Kyrie's press conference doubling down on what he posted on social media is all but daring the NBA to take action. The NBA has not hesitated to fine players who utter slurs against various groups. An uttered slur is terrible, but not as damaging as promoting hateful propaganda to millions of followers. If the NBA is not going to take any action against a player who is openly promoting antisemitic propaganda then that is disgraceful (but, sadly, not surprising--antisemitism is the most openly and widely accepted hatred, as seen by the huge surge in violence against Jews that does not receive nearly as much media attention or government concern as violence against other ethnic groups).

At Monday, October 31, 2022 4:00:00 PM, Anonymous Anonymous said...


The last "Anonymous" here. I think that most Black people did more or less write Ye off after his "slavery was a choice" comments and his support for Trump's "dragon energy" and so on. I think that it's fair to say that mainstream Black opinion is anti-Trump, therefore Ye has been an political outlier for quite some time. I suspect that many Black people feel compassion for him, seeing him as an apparently mentally-ill person who has spiraled out of control since his mother died a few years ago. I think that they see his anti-Black racist and now antisemitic antics as symptomatic of whatever mental disorders he apparently has. Moreover, although Blacks do tend to take entertainers more seriously than do other ethnic groups and this is a problem, I don't think that very many Blacks take Ye's comments seriously. Which is why I think that my comparison of him to Chappelle's Blind Klansman is apt. Blacks in general seem to see him as a native son gone tragically wrong. Nevertheless, Blacks should take his anti-Black racism, and, now, his antisemitism, very seriously indeed. To David's salient point.

Also, Kyle, I agree with you that Blacks tend to lump Caucasian Jews into white America as a whole, which is understandable given that so many ethnic whites including Irish, Poles, Italians, etc. have assimilated into the WASP standard of whiteness.

At Tuesday, December 13, 2022 6:59:00 PM, Anonymous Anonymous said...

You made great points and I agree with almost everything you wrote. One of your best points was that it is despicable to compare human suffering. Sadly, you then went on to compare human suffering, and to make things worse, you did so inaccurately. You wrote: "The second thing to consider is that the Nazis' explicit goal was to kill every Jewish man, woman, and child who they could capture. That goal, combined with the technological prowess to make it a realistic possibility, is unique in human history." That is sadly and shockingly ignorant and extremely offensive to historical groups who have suffered in such a way.

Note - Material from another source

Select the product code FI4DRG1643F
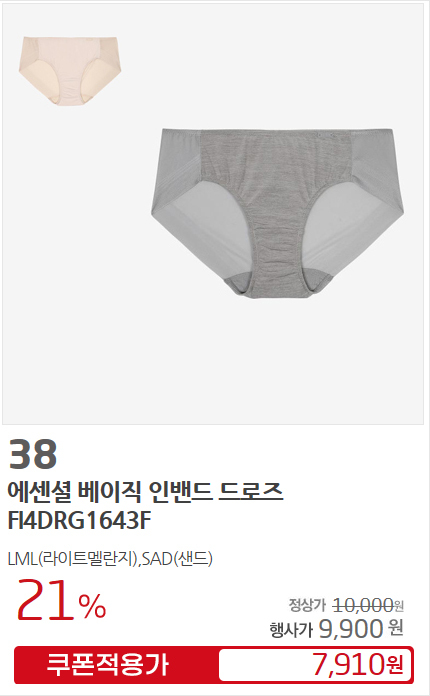 coord(79,521)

At Tuesday, December 13, 2022 10:42:00 PM, Blogger David Friedman said...


I did not compare human suffering. I described, accurately, what makes the Nazi Holocaust of European Jewry unique both in terms of goal and technological capability. I also described, accurately, the tragic truth that slavery is common throughout human history, and I delineated why slavery is different than genocide.

If you believe that there is another example in human history of one nation not only having the explicit goal--evidenced by numerous quotes by Adolf Hitler and other Nazi leaders, and recorded in chilling, meticulous detail in the Wannsee Protocol--to kill every man, woman, and child from a specific ethnic group but also having the technological prowess to achieve this goal, then I would be very interested for you to cite that example.

This is not about comparing human suffering, nor is it about counting how many people were killed in various historical events. This is about, as I worded it very carefully, the combination of the goal of annihilation with the necessary technological capability to annihilate the target population.